Do strawberries lose wieght in the fridge after 2 days?

Ask questions about projects relating to: aerodynamics or hydrodynamics, astronomy, chemistry, electricity, electronics, physics, or engineering.

Moderators: MelissaB, kgudger, Ray Trent, Moderators

Do strawberries lose wieght in the fridge after 2 days?

Postby greysweater » Mon Apr 26, 2010 4:07 pm

I used wax paper, aluminum foil, plastic wrap, and i wrapped three strawberries in each for two days,and I need to have a graph But i don't have anything to graph, so i thought i could wiegh them now(its been two days already) and subtract a little bit from that. I thought that strawberries might lose moisture in the fridge after two days and wiegh less, and the one that weighs closest to the same as on day 1 will have the freshest three strawberries in it. So, do strawberries lose wieght after two days in the fridge?
greysweater
 
Posts: 1
Joined: Mon Apr 26, 2010 4:00 pm
Occupation: student:8th grade
Project Question: which type of wrappings keep strawberries freshest?
Project Due Date: Monday April 26, 2010
Project Status: I am finished with my experiment and analyzing the data

Re: Do strawberries lose wieght in the fridge after 2 days?

Postby agm » Mon Apr 26, 2010 8:40 pm

Hi greysweater,

Welcome to the forum. Sounds like you picked an interesting project! It seems like the question you're asking us ("Do strawberries lose weight in the fridge after two days?") is something that should be answered by your project, not something that we can tell you without experimenting ourselves. If you have another specific question, could you post again?

## Items

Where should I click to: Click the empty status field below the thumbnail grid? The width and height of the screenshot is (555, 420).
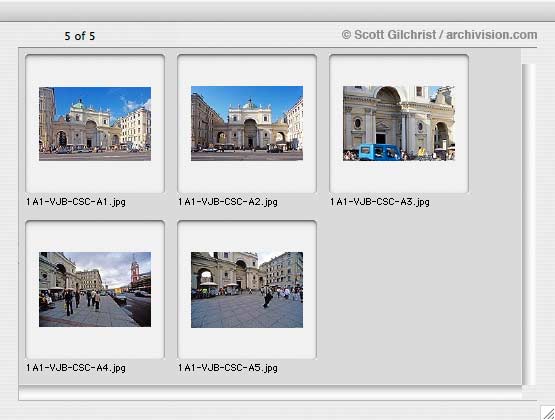click(x=270, y=393)
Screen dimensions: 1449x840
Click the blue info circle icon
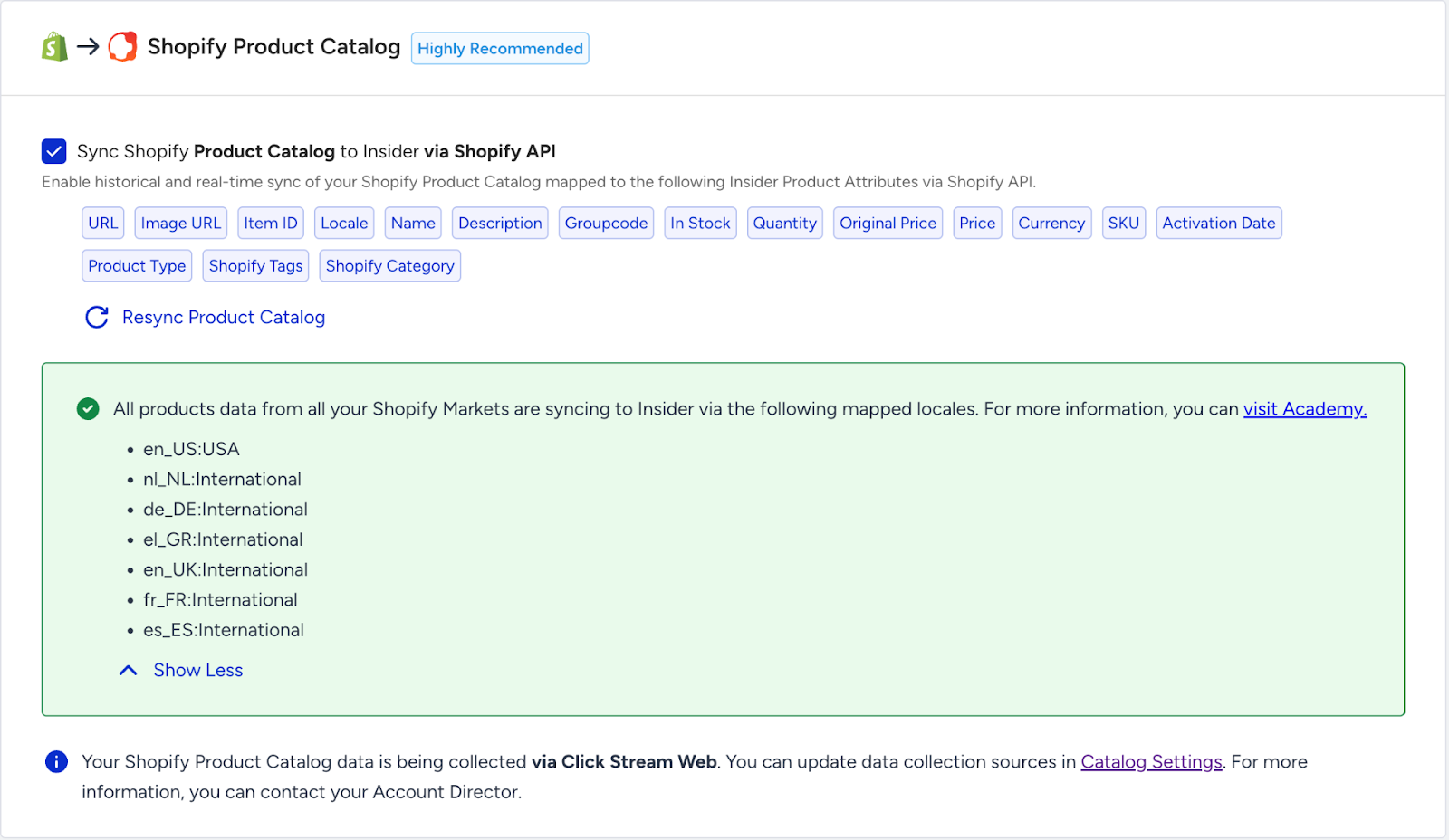pos(56,762)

## Written problem 1
Transcribe the passage of the strawberry forum thread from "Project Due Date: Monday" to "you post again?".
## Written problem 2
In the strawberry forum thread, which three materials did greysweater wrap the strawberries in?

## Final result 1
Project Due Date: Monday April 26, 2010
Project Status: I am finished with my experiment and analyzing the data

Re: Do strawberries lose wieght in the fridge after 2 days?

Postby agm » Mon Apr 26, 2010 8:40 pm

Hi greysweater,

Welcome to the forum. Sounds like you picked an interesting project! It seems like the question you're asking us ("Do strawberries lose weight in the fridge after two days?") is something that should be answered by your project, not something that we can tell you without experimenting ourselves. If you have another specific question, could you post again?

## Final result 2
Wax paper, aluminum foil, and plastic wrap.